• **Work instruction**: With pictures excluded, retype exactly every line from the one containing "Image resolution: width=1490" to the end of the records below.

(Data entries)
------------------------------------------------

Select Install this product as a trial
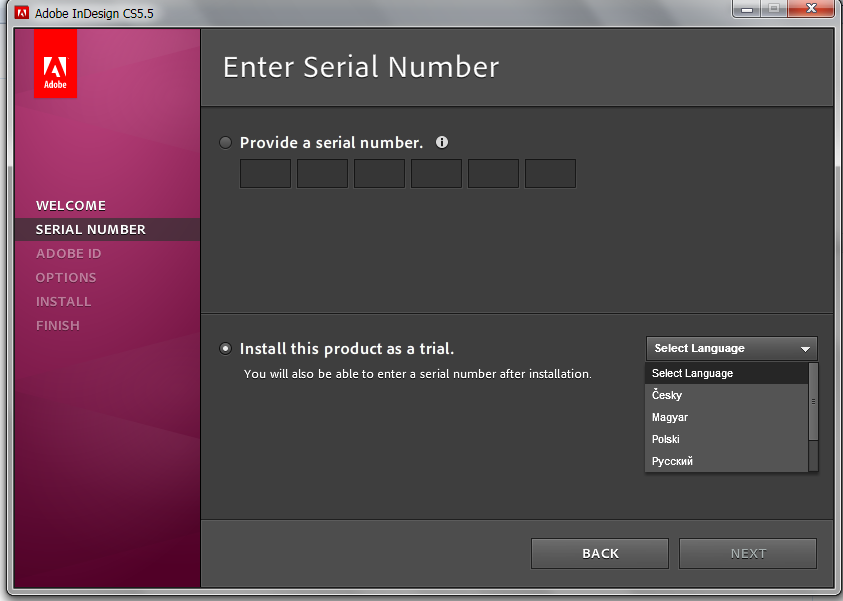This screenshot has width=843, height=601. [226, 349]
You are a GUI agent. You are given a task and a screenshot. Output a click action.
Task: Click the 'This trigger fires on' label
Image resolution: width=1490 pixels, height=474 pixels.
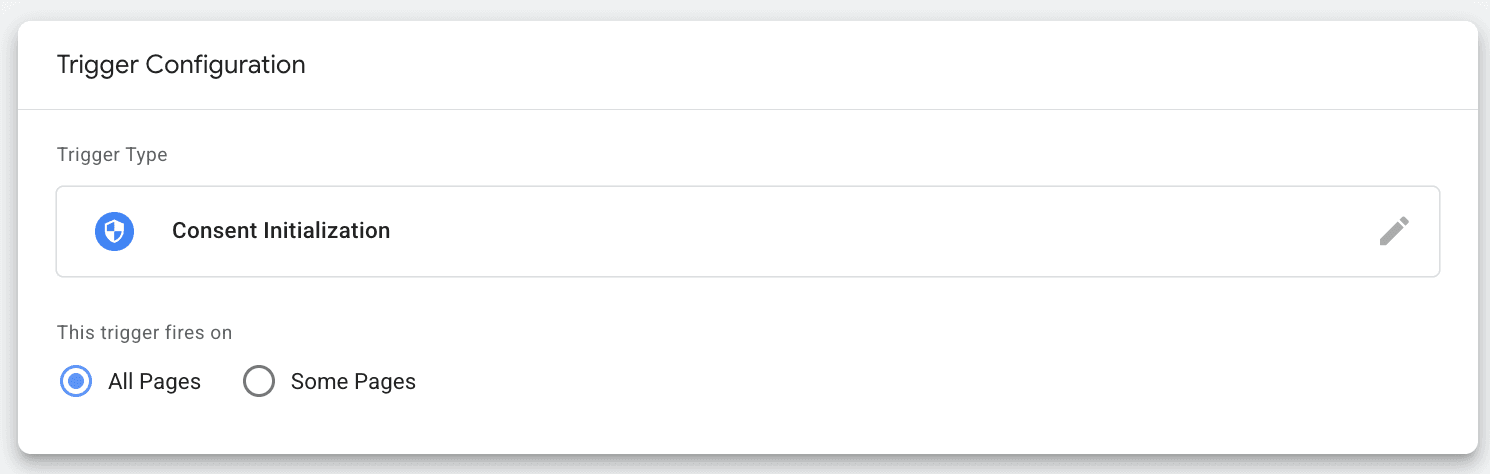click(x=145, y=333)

------------------------------------------------

• **Task result**:
Image resolution: width=1490 pixels, height=474 pixels.
click(x=145, y=333)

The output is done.